Darcy’s mouth tightened a fraction. “You have already seen much.”

“Seen,” she repeated, with a little laugh that made the word an insult. “To see is nothing. One must understand. Besides, you are too modest about your own home. You speak of it as though it were merely a house.”

“It is, in fact, a house,” Bingley returned cheerfully. “A very handsome one, to be sure, but I dare say Darcy is used to it, and therefore cannot feel as we do.”

“I do not know how any man can be used to such a place,” Miss Bingley said, and for an instant her expression suggested that she meant the man as much as the place.

Mr Hurst, who had been silent long enough to be forgotten, put down his cup. “There is trout in the river, I suppose.”

“There are fish,” Darcy said, because it cost him less than indulging Miss Bingley’s enthusiasm. “If you wish to spend the day at the water, you may do so.”

Mr Hurst looked satisfied at once, his chief concern apparently settled.

Georgiana poured tea with steady hands. There was colour in her cheeks, but Darcy could see the care beneath it; she measured each movement, each word, expecting correction even when none came.

“You will not allow Mr Hurst to vanish entirely, Brother,” she said, attempting lightness. “He will return only for dinner, and then we shall not see him again.”

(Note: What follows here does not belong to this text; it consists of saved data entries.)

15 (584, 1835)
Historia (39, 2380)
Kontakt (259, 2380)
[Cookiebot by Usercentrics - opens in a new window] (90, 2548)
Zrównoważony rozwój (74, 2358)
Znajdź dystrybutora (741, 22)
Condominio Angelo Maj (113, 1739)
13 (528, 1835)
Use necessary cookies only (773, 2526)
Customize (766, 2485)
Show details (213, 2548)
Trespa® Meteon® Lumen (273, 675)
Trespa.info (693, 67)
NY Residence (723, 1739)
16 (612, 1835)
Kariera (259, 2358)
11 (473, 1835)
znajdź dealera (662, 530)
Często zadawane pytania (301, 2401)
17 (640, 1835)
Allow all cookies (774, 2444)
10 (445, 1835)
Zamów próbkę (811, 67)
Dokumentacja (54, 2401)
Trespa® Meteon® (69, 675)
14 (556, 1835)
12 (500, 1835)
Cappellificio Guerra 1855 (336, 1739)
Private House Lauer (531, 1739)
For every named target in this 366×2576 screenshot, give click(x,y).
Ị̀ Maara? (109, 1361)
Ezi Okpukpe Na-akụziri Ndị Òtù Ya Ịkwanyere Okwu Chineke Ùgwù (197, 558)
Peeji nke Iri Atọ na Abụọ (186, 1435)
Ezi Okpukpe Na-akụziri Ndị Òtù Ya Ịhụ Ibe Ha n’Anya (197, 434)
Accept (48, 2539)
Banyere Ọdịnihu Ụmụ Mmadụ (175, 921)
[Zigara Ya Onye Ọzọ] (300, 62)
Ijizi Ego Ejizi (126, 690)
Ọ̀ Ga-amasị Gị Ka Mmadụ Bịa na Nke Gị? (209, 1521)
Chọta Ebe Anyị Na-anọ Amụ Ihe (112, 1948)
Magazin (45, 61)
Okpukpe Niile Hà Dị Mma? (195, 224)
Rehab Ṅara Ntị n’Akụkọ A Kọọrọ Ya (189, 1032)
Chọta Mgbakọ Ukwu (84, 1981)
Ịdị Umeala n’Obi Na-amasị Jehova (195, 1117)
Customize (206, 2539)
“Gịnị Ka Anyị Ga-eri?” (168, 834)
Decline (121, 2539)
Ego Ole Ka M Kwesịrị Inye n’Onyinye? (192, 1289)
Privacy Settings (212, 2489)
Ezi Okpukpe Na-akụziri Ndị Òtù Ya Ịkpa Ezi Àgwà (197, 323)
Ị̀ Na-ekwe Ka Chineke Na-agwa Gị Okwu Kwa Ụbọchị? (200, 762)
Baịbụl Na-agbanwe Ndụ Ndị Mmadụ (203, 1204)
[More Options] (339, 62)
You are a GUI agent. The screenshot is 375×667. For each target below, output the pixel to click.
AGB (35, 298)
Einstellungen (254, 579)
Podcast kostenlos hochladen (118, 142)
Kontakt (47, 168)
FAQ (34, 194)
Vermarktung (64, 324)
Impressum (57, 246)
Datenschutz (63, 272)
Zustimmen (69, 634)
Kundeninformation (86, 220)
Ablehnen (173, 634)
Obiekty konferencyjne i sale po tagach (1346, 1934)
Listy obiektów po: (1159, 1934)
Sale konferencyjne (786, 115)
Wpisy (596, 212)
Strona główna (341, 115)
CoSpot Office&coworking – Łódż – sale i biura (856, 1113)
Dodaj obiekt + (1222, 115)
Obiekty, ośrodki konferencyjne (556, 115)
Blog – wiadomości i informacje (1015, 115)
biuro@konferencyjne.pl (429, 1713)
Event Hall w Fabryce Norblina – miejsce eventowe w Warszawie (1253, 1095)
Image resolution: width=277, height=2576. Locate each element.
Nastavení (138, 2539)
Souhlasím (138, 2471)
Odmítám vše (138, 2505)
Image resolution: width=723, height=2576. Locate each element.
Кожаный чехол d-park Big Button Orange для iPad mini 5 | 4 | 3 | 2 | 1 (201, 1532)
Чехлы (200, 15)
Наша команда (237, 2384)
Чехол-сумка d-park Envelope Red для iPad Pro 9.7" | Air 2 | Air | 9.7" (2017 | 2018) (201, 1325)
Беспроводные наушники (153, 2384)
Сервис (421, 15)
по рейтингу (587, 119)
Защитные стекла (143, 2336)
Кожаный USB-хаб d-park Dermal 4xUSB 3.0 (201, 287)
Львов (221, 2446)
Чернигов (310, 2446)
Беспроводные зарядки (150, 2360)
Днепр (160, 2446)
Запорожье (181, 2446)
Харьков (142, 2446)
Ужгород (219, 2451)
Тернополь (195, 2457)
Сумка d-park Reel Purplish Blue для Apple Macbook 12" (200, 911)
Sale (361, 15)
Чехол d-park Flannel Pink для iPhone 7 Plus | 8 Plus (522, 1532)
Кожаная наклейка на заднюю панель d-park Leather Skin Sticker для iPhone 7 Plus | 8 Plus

Mrs Hurst smiled, untroubled by the prospect. “He will be perfectly happy.”

“And we shall be equally happy,” Miss Bingley added, speaking as though the arrangement had been made for her comfort.

“Only you must not disappear too, Mr Darcy. I have a thousand questions. Your steward, your woods, your plans for the summer. You cannot imagine how little one hears of Derbyshire in town.”

Darcy took his coffee and said nothing. He had no wish to be managed at his own table, yet he knew that Miss Bingley’s attention, once fixed, was not easily turned aside.

“You must have a hundred schemes laid out for us,” she continued, all animation. “I will not be told that we are to sit quietly and admire the view for a fortnight. You have such grounds, such rooms, such a library. There must be plans.”

“If you mean plans for the day,” Darcy said, “I have none beyond what will please you best.”

“That is a very fine speech,” Miss Bingley returned, “but it is also a refusal.”